The entertainment industry has indeed been choked off and held back by government policies, as seen, for instance, in the police decision to force an “acceptable” ending to the Rajinikanth vehicle “Kabali”.
Already, actor and director Afdlin Shauki has vowed not to attend this year’s FFM because of the decision to overlook “Ola Bola” and “Jagat”, and he’s getting loud support from the industry. Certainly, the FFM will still pull an attendance, but Afdlin’s move is inspiring other auteurs to take a stand against the segregation of films by language, which reinforces racial lines within the industry.
As Afdlin says, segregating films by language in an industry that produces as little as 30 films a year is patently ridiculous.
The exclusion of “Ola Bola”, in particular, is a sore point for Malaysians. The film, which chronicles the multiracial Malaysian football team that got into the 1980 Moscow Olympics, is touted as the fifth highest earning Malaysian film in history. It is lauded for its authentic portrayal of Malaysian behaviour and speaking habits. Its portrayal of natural Malaysian accents and mannerisms, unfettered by artificial constraints on dialogue, proved to be a large selling point. Malaysians could identify with the characters.

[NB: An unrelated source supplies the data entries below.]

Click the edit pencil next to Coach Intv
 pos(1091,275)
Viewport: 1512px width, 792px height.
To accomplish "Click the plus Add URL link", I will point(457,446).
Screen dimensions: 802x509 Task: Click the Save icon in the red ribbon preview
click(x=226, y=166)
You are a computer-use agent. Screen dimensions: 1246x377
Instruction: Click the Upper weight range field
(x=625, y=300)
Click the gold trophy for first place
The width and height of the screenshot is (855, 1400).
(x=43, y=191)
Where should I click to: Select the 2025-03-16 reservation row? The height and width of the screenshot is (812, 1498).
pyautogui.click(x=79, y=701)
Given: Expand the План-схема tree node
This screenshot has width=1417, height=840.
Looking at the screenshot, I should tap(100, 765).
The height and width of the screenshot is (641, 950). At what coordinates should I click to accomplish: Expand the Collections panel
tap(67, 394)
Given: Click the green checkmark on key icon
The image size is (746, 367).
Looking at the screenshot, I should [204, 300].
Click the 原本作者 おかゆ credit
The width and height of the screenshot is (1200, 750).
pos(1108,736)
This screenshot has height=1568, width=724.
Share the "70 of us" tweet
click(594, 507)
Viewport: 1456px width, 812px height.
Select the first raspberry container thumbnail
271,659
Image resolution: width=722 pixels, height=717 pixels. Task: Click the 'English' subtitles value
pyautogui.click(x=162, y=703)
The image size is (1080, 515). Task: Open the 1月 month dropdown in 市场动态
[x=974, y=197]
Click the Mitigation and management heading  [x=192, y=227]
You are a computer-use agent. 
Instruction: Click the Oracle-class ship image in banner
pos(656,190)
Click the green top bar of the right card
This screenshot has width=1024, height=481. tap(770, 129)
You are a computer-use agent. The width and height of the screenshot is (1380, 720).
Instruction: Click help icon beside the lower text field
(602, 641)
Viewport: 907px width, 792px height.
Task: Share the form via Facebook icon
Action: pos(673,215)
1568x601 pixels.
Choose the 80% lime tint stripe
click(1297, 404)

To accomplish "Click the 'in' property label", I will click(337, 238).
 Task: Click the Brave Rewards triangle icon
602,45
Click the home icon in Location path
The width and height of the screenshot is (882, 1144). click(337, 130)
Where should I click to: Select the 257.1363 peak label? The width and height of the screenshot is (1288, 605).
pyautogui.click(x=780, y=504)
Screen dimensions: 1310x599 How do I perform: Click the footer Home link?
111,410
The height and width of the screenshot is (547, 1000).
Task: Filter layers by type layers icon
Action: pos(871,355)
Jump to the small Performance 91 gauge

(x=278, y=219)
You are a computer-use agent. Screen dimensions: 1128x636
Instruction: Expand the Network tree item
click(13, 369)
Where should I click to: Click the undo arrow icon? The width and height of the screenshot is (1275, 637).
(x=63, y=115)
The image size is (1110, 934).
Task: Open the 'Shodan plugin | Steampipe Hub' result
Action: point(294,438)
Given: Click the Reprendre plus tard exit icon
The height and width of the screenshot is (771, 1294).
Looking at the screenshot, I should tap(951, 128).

The Malaysian Film Producers Association (PFM), in its vague quest to “uphold the national language”, is stunting the local movie scene once again, forcing film makers to present an inauthentic Malaysia. Perhaps that’s the precise reason that a film that genuinely connects to its audience like Ola Bola has become such a huge cultural phenomenon. In fact, the PFM’s decision, based as it is on an idea that the “best” can be gated off with imaginary barriers, can be considered the antithesis of Ola Bola’s message.
As more people add their voice to Afdlin’s protest, perhaps the time has come for PFM to understand the frustrations of the people it purports to represent.
While a new golden era of television is dawning in the west, Malaysian TV and film have regressed to shocking lows, as evidenced by the horrendously racist portrayal of African American R&B superstar Usher as a Malay man in blackface by ERA FM’s #meleTOP division.
The Malaysian film industry will not realise its true potential until the antiquated rules that hold it back are finally repealed.